If you become involved in a fiery New Jersey car crash, it could result in your receiving catastrophic burns from which you may never fully recover.
As the American Burn Association explains, the problem with fiery car crashes is that you likely will receive four different types of burns as follows:
- Thermal burns when your body touches the fire’s flames or one of the exceedingly hot surfaces inside your vehicle
- Scald burns when your body touches one of your vehicle’s exceedingly hot liquids such as spilled coffee or gasoline
- Chemical burns when your body touches one of your vehicle’s caustic fluids such as steering fluid, antifreeze, transmission fluid, etc.

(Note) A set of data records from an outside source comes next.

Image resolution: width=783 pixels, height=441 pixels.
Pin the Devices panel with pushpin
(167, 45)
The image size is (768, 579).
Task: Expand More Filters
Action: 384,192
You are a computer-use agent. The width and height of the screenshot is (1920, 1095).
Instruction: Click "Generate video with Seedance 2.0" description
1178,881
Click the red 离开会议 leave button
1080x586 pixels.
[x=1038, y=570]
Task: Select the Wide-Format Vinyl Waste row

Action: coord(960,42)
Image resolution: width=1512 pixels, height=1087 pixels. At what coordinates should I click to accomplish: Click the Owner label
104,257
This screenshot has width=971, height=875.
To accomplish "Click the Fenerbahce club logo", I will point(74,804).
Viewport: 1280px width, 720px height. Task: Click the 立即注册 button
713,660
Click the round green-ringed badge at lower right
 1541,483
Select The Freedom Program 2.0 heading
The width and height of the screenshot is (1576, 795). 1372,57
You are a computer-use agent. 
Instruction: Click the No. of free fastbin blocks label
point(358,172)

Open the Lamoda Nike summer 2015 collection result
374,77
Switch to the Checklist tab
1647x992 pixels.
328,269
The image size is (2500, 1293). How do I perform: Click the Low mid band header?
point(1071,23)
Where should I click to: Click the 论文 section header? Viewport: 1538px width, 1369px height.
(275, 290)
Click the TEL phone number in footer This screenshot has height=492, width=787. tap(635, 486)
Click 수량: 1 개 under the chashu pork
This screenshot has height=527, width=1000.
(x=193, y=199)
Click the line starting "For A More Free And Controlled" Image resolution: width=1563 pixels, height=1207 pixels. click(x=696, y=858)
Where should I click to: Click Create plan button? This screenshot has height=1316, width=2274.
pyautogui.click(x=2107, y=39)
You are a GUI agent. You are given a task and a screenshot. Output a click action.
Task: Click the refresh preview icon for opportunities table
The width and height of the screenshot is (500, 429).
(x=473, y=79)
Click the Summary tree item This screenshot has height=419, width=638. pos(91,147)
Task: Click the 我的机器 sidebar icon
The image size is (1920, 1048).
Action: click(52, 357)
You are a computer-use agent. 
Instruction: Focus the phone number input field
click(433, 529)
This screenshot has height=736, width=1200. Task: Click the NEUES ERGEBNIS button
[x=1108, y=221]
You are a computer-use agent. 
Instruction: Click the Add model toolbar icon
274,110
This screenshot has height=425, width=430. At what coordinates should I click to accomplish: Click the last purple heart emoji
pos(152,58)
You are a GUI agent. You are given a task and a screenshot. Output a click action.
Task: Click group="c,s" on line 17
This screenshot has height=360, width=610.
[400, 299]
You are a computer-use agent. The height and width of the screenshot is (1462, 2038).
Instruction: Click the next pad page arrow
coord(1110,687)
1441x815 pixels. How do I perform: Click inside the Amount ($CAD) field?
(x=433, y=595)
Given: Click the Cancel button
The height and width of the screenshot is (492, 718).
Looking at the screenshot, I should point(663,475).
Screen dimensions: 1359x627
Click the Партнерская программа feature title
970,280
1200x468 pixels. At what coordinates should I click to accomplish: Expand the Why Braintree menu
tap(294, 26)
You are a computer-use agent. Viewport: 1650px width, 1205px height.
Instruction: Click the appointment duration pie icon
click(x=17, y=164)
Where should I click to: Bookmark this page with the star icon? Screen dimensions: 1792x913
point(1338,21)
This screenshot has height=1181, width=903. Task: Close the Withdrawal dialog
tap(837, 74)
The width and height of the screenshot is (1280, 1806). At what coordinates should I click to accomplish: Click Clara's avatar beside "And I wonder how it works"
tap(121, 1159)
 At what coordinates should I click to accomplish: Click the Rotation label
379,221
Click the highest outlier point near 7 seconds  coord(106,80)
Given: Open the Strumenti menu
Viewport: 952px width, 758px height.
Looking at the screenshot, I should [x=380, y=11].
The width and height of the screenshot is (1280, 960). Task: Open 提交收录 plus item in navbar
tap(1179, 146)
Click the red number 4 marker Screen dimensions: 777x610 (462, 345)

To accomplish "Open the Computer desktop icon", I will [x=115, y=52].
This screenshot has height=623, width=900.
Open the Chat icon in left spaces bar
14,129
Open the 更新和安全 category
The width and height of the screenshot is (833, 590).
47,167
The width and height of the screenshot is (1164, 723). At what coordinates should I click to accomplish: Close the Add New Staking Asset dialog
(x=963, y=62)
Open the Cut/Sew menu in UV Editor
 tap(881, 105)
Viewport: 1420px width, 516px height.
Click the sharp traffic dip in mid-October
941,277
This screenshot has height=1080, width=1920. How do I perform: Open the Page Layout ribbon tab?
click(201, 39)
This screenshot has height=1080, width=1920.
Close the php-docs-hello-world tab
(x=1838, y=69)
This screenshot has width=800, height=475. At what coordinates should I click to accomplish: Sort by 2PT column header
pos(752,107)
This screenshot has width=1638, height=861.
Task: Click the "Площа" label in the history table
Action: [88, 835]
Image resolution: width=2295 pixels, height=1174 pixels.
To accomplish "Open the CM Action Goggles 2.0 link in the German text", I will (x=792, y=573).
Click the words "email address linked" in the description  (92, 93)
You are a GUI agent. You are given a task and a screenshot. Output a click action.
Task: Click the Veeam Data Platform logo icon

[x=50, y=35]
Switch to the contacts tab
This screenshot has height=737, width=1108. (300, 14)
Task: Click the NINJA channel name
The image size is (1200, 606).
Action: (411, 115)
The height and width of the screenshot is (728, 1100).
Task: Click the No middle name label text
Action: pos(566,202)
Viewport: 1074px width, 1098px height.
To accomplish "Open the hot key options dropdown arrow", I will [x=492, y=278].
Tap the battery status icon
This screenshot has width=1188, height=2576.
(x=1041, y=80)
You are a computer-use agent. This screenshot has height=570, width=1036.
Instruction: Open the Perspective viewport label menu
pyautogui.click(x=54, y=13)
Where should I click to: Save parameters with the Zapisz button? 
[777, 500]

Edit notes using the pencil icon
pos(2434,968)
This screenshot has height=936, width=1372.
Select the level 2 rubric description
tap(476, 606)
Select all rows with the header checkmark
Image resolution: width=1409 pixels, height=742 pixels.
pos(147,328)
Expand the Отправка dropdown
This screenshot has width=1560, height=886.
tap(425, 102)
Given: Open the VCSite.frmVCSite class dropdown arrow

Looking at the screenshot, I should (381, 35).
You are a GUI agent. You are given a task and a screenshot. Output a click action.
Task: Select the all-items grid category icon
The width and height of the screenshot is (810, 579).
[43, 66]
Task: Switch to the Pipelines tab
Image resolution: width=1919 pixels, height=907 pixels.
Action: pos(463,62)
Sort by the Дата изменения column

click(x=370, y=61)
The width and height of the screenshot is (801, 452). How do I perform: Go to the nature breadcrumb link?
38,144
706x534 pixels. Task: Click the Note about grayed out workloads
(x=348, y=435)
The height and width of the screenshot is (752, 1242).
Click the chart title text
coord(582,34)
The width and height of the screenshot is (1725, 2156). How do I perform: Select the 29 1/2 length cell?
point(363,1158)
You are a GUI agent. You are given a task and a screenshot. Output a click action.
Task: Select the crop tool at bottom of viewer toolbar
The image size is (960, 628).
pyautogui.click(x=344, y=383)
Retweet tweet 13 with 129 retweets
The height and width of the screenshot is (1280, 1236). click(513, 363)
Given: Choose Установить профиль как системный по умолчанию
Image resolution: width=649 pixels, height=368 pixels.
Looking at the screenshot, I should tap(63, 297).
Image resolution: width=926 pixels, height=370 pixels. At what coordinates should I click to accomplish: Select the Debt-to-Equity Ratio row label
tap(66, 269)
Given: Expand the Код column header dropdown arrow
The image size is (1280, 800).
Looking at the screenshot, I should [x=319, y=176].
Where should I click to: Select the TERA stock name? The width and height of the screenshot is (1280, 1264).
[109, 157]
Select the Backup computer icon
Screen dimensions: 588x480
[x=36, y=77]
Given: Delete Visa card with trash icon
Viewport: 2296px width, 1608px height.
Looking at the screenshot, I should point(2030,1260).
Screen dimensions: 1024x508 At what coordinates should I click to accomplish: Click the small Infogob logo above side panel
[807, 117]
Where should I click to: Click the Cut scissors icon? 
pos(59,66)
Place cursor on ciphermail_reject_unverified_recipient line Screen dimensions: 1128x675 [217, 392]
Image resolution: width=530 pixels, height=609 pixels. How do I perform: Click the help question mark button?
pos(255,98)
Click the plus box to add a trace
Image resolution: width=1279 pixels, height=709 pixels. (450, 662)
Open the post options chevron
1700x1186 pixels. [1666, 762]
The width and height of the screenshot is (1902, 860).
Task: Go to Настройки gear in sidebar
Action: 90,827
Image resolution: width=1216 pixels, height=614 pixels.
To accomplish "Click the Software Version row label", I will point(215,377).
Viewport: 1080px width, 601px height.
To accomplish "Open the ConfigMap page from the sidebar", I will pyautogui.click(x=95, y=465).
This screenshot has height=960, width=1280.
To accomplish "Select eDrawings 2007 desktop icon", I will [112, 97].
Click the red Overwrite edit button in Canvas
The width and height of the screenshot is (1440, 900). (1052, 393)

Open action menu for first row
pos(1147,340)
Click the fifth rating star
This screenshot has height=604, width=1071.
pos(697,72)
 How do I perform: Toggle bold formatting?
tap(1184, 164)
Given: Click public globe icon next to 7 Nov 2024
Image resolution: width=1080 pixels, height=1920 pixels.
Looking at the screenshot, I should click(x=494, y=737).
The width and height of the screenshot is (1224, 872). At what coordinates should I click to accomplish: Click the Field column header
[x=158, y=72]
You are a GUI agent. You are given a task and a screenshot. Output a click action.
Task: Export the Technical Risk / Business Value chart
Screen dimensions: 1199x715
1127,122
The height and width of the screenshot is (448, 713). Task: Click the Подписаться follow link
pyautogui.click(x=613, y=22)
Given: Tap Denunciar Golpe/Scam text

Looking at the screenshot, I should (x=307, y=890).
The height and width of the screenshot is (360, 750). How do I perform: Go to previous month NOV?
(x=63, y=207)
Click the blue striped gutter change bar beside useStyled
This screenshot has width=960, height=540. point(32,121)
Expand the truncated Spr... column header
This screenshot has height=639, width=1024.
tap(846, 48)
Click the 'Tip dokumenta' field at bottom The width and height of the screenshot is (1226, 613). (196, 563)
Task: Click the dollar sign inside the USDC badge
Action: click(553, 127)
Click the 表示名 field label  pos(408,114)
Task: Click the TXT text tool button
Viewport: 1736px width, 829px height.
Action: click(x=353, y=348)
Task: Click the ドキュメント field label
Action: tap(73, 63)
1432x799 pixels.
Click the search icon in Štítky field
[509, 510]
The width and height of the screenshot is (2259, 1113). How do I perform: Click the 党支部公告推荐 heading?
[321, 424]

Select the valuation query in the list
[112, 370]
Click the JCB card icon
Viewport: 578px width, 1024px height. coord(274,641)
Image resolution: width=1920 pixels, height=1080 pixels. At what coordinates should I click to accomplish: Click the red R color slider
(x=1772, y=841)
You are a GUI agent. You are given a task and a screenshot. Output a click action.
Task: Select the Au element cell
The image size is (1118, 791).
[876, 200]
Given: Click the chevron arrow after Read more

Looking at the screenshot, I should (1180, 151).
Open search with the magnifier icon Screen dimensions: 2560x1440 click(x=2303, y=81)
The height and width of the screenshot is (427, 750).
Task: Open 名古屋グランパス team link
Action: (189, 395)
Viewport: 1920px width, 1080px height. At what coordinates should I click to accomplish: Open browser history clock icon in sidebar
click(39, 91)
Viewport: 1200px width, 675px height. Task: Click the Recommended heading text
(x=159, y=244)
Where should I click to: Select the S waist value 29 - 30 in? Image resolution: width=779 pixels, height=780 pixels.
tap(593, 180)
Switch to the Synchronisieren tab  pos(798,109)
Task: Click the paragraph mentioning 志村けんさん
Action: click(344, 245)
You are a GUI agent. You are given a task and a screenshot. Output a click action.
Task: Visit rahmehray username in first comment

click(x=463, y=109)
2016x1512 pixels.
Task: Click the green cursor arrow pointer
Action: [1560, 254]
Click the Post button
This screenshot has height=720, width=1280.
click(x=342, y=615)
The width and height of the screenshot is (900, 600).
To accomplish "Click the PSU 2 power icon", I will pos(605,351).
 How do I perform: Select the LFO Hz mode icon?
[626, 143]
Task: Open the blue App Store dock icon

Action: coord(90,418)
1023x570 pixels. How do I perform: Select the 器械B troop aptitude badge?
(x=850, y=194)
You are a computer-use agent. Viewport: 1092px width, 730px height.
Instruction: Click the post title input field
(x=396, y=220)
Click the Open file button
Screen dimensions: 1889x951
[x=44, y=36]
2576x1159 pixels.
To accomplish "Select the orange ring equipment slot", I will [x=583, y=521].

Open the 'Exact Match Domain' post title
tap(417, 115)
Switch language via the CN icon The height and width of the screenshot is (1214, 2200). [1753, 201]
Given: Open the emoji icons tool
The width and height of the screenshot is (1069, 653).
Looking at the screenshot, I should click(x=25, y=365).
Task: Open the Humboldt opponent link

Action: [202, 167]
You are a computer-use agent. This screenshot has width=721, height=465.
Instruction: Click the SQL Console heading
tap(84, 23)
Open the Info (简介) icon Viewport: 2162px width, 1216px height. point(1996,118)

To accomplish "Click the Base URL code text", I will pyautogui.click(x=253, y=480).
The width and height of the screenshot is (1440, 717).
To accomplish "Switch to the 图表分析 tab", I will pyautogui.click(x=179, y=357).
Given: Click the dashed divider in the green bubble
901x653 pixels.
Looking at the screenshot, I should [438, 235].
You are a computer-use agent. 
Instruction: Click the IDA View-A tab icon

- Electrical burns when your body touches one of your vehicle’s live wires or comes into contact with a downed power line
In addition to four distinct types of burns, you also risk receiving the following four different degrees of burns:
- Minor first-degree burns that scorch only your skin
- Deeper second-degree burns that may strip your skin off, but do not go any deeper
- Catastrophic third-degree burns that not only burn off your skin, but also invade its underneath tissues, including your nerves, muscles, tendons, etc.
- Life-threatening fourth-degree burns that go deep enough to damage your bones
Unfortunately, most fiery car crashes result in highly damaging third- or fourth-degree burns. Not only will you likely spend a lengthy period of time in a hospital burn unit, you will also likely have to undergo extremely painful debridements and other therapies. In addition, virtually all third- and fourth-degree burns require several surgeries and skin grafts so as to reduce the amount of disfiguring scarring that burns virtually always produce.
This is general educational information and not intended to provide legal advice.